List every question number that the comments below refer to by name, such as "Question 3".

#### Text ####

Question 10: Just use Newton's method. Let y= x. Then iteratively update y as follows (y + x/y)/2. Once y stabilizes and remains between 2 integers, pick the lower one.
For anyone wondering about the formula at 7:18 it's just a combination with repetition formula. That is (k + n - 1) over n; where k is the set from where you can take the elements(a e i o u in this case, hence 5) and n is the number of elements you need. This formula counts the amount of unique n elements groups formed with the elements of the k size set. Since there is only one way to sort these groups it also counts all the sequences that we are looking for. PS I'm sorry for my broken english, but if you need some more explanation i'll try to answer. Otherwise you can look for "combination with repetition" on internet
Question 7 can just be done with a O(1) formula: floor((sqrt(8n+1)-1)/2) Let r be the number of complete rows. The ith row has i coins (possibly excluding the last), so the complete rows have 1+2+3+...+r coins. This equals r(r+1)/2, which is at most n. r^2 + r
Hopefully you are enjoying growing your UA-cam channel Colin. I wish you nothing but the best! You are fueling my desire to consume, and also learn! Thanks!
10:41 i think u can use linear algebra, solution is s_n=a_n+b_n with a_n+1 = 2a_n+3b_n+1 = 2a_n+3b_n and (a_1,b_1) = (6,6), the problem then is transformed to matrix power, eigenvalues..., which will requires computation but reduces the problem from O(n) to O(1)
Question 9 with combinatorics and linear algebra: (This can probably be done by hand, I'm figuring it out while typing this out) There are "essentially" two types of rows: all 3 different, or the two outer ones the same (6 actual of each type). You only need to figure out how many rows can be put after each. (by "essentially", I mean up to some group action of flipping or recoloring) Think of it this way: It's like you have a graph of 12 nodes, each representing a valid row coloring, and 2 nodes are connected if the rows can be put atop of each other. Then, a valid coloring of the grid is just a walk in the grid, and you want the number of walks. But to get that, you just need to raise the adjacency matrix of this graph to the power of n-1 (there are n rows, but n-1 steps). Then finally multiply the result from the right by the column vector all 1's. However, you can make this graph smaller by identifying nodes of the same type together, giving you a smaller graph with 2 nodes (and a 2x2 adjacency matrix), but multiple edges between them and some self-loops. Make the new adjacency matrix out of this, and raise it to n-1, but multiply by the column vector [6, 6]^T (6 for each type). I found the matrix by hand, and it's just [3, 2] [2, 2] We need to diagonalize this, then raise the diagonal matrix to n-1, multiply by the conjugating matrices and then the vector. The eigenvalues involve sqrt(17), so to avoid floating point errors, it's best to work with a formal variable for it, create a "multiply" function, and then use binary exponentiation for a faster process. EDIT: You know what? No need for the last part with the formal variable stuff. Just binary exponentiate the matrix to n-1, then multiply by [6,6]^T. And I forgot to add: Just add the entries of the resulting vector for the final answer. Equivalently, just add the entries of the final matrix, then multiply by 6.

#### Dataset content ####

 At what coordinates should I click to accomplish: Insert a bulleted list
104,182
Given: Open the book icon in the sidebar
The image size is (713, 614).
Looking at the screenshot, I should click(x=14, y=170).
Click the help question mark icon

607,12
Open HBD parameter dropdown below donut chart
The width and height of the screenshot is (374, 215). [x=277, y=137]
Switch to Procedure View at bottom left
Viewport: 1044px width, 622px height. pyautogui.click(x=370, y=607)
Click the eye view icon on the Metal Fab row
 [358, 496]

####
#### Dataset content ####

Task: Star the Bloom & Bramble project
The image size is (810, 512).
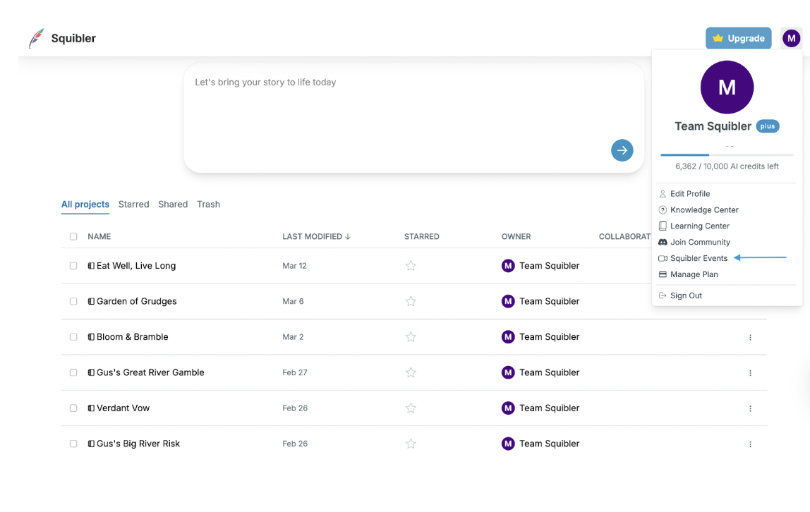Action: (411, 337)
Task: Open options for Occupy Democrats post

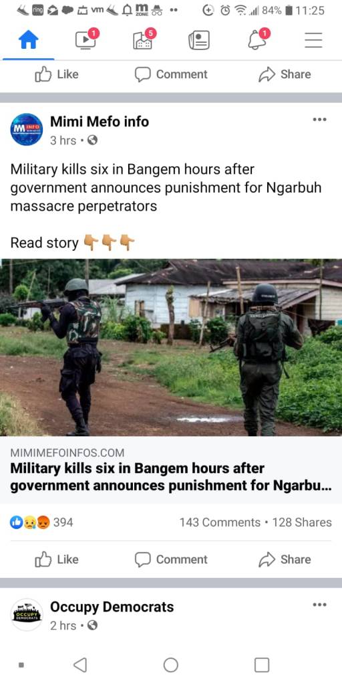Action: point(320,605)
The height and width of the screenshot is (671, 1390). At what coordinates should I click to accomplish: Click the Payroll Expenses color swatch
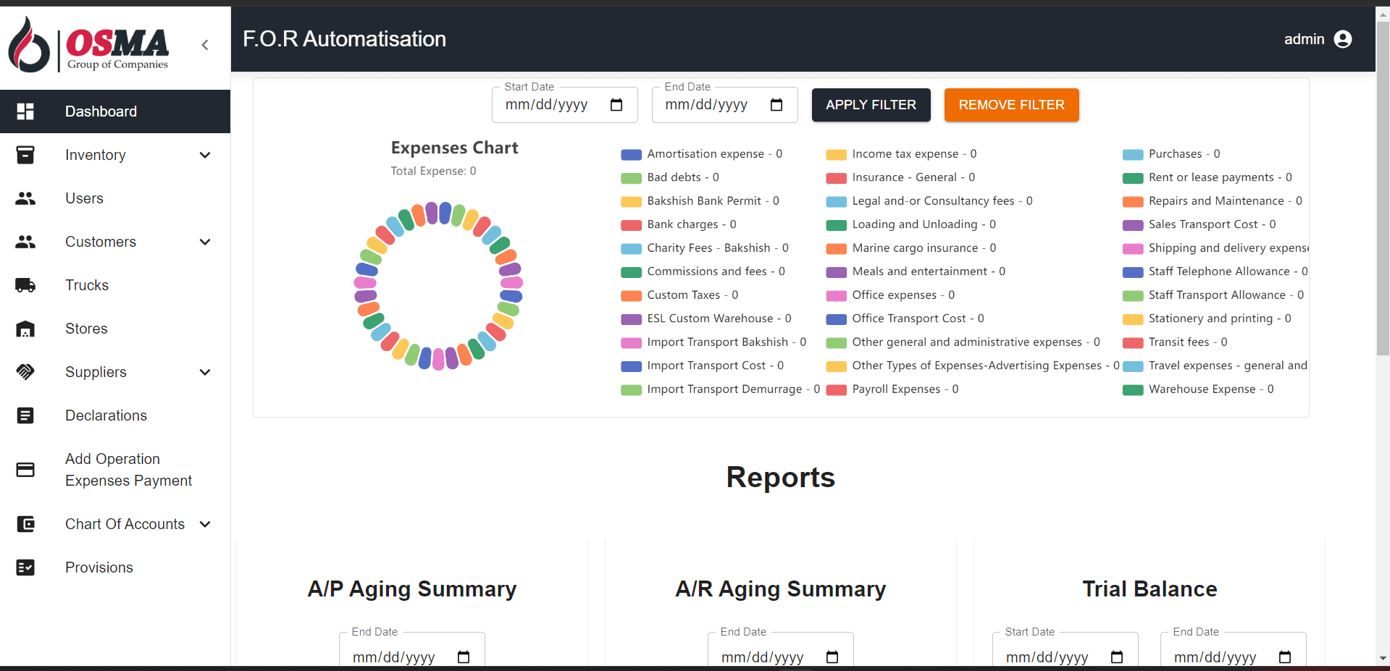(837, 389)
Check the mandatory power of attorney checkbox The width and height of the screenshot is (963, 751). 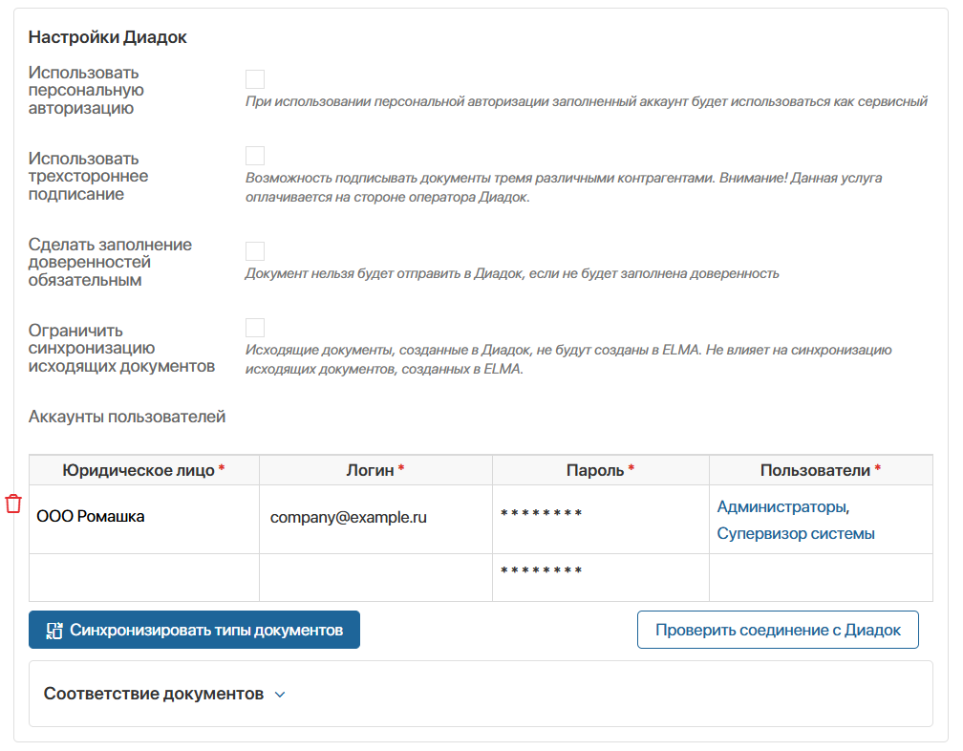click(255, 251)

####
#### Dataset content ####

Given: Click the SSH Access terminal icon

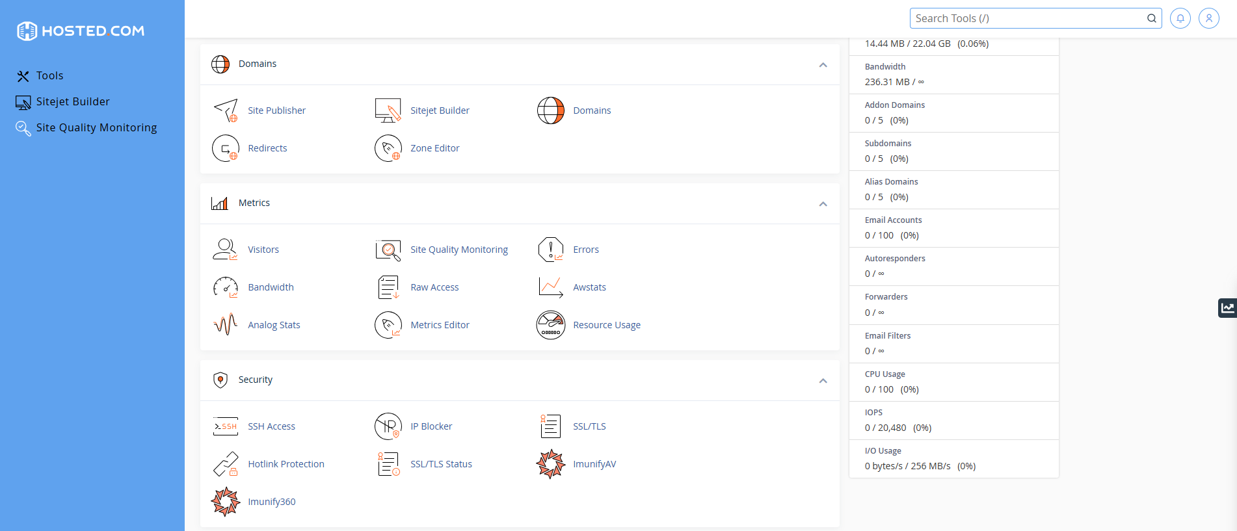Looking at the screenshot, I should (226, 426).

####

**Reply**: Question 10, Question 7, Question 9